Вода. Никогда прежде ювелир не видел столько воды. Словно святые Изначальные Воды, из которых Создатель сотворил жизнь и всё сущее, хлынули ниоткуда и вольно разливались вокруг. Святые Изначальные Воды, которые сам Создатель впоследствии увел из своего мира, разгневавшись на его бесчисленные пороки.

Что за чертовщина тут происходит? Мысли скакали бешеным галопом, пока вдруг не остановились - резко, будто наткнувшись на непреодолимый барьер. Полночь открылась, как старая рана.

Из туманного прибоя появилась женщина.

Из рук её, напоминающих тонкие хрупкие ветви, росли неземные цветы. Глаза, похожие на ручьи, зеленые в сумраке древнего леса, отдавали обманчиво мягкой прохладой - успокаивающей разгоряченную плоть, и незаметно, исподволь принуждающей застывать сердце. Ничто в ней не напоминало о человеке, всё было невозможным, невообразимым, но, тем не менее, Себастьян немедленно узнал её.

- Моник? - почти обреченно выдохнул он.

- Я принимаю тот образ, который ты в состоянии вместить и воспринять, не повредившись в рассудке, - фантом говорил размеренно и монотонно, однако голос этот был слишком дорог ювелиру, до судорог дорог, чтобы оставить равнодушным. Вновь всколыхнул он, казалось, окончательно похороненные воспоминания. - Я принимала также образ женщины по имени Моник.

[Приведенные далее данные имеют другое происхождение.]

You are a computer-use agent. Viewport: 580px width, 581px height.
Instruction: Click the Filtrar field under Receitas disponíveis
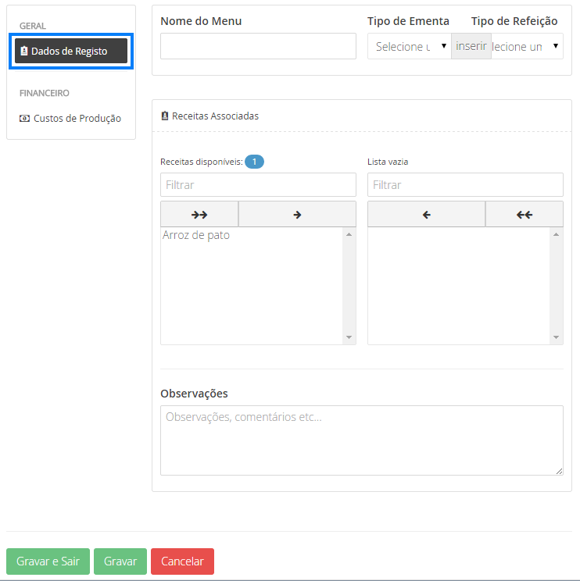[x=258, y=185]
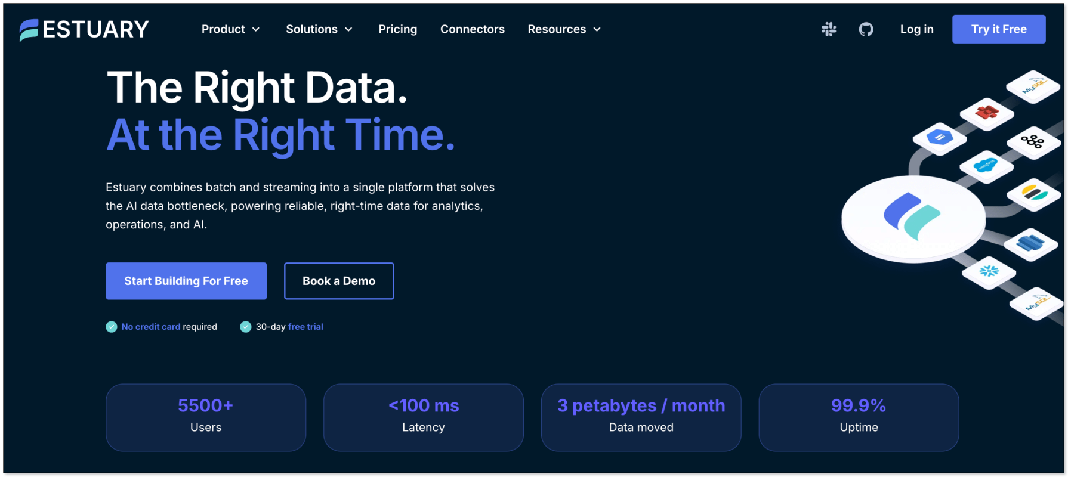This screenshot has width=1068, height=477.
Task: Open the Resources dropdown menu
Action: [x=564, y=29]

- Зачем ты здесь? - Себастьяну было тревожно от этого разговора. Вид некогда близкого, любимого человека причинял сильную боль. По-прежнему, он слишком задевал за живое.

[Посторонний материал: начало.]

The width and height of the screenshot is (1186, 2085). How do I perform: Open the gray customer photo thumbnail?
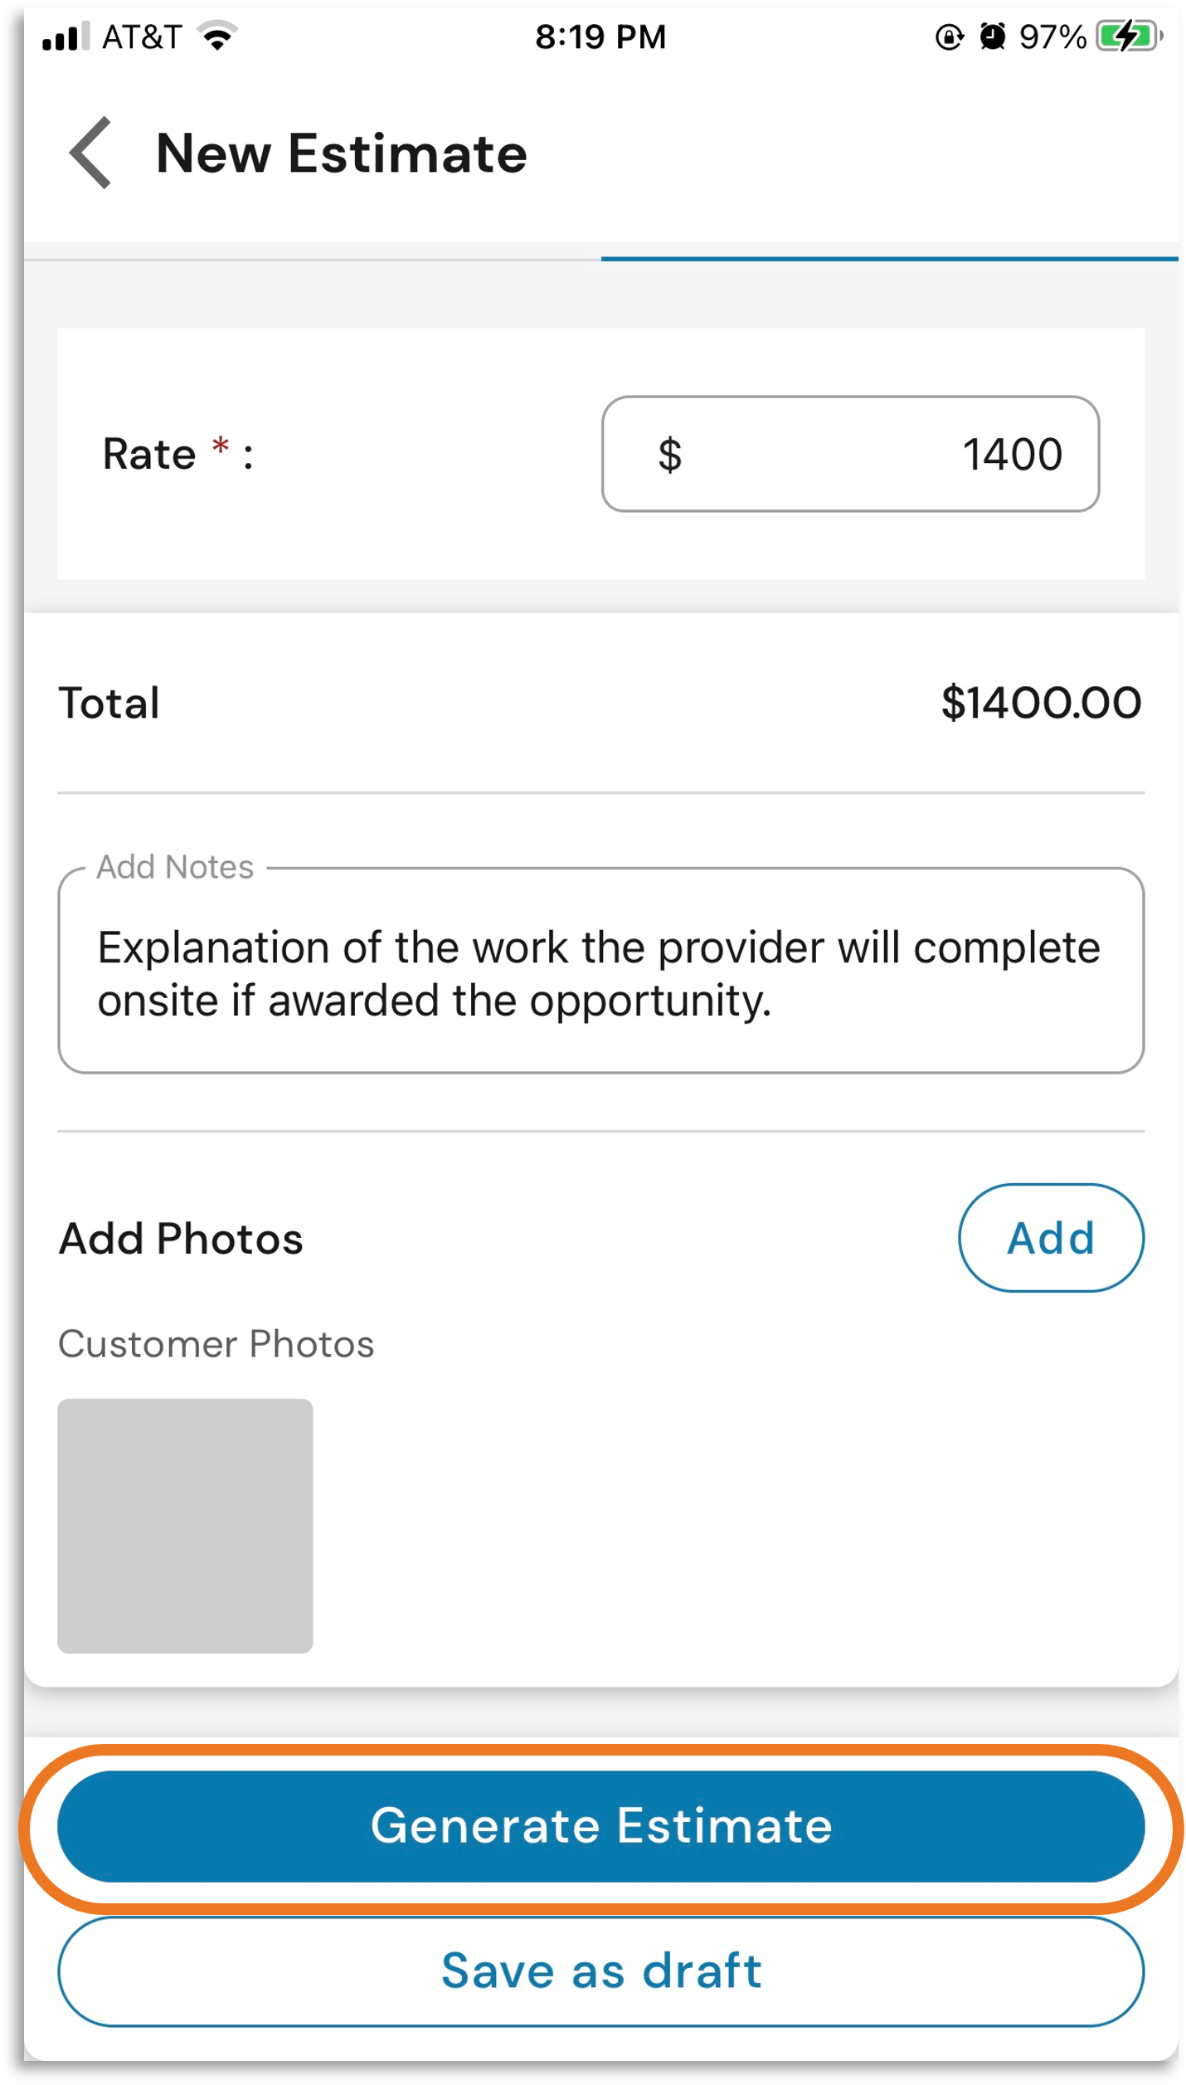click(185, 1525)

- Никто не приходит к маяку случайно. Свет его влечет тех, чьи души заплутали в пути. Здесь существует несуществующее. Здесь происходит то, что не произошло и не произойдет никогда. Не стоит относиться к этому слишком серьезно. Но и совсем упускать из виду не стоит.

- И всё-таки - зачем? - продолжал настаивать сильф.

- Неужели ты не знаешь ответов, Себастьян? - в свою очередь вопросил фантом. - Неужели ты не звал меня, не ожидал этой встречи? Неужели тебе нечего сказать мне?

Неожиданно сильф осознал, что, несмотря на абсолютную эмоциональную невыразительность этого голоса, он имел не только отчетливый цвет, но и форму, и даже фактуру. Удлиненные фигуры, чуть угловатые, но грациозные, поплыли перед глазами, и светло-синий цвет их был холодным и свежим.

Некоторое время Себастьян молчал, заполненный этими образами, ошеломленный этими внезапно открывшимися новыми органами чувств.

- Моник… я потерял тебя так внезапно, так рано… - за прошедшие годы ювелир размышлял и сожалел столь о многом, что сейчас, имея возможность излить душу, с огромным трудом подбирал слова. - Возможно, я мог бы спасти тебя тогда, но - увы - я предпочел бежать. Прости. Чувство вины без жалости изводило меня все эти годы. И действительно, я был виновен пред тобой. Я отдал бы всё, чтобы было иначе, чтобы выменять тебя на любые блага, на саму свою жизнь, но… со смертью и временем сложно спорить. Это сросшиеся спинами близнецы, смотрящие в разные стороны, но… всё же они одно. Я выпил нашу чашу страданий в одиночестве, и я верю, что тебе ничего не досталось… что ты не узнала боли. Ведь так?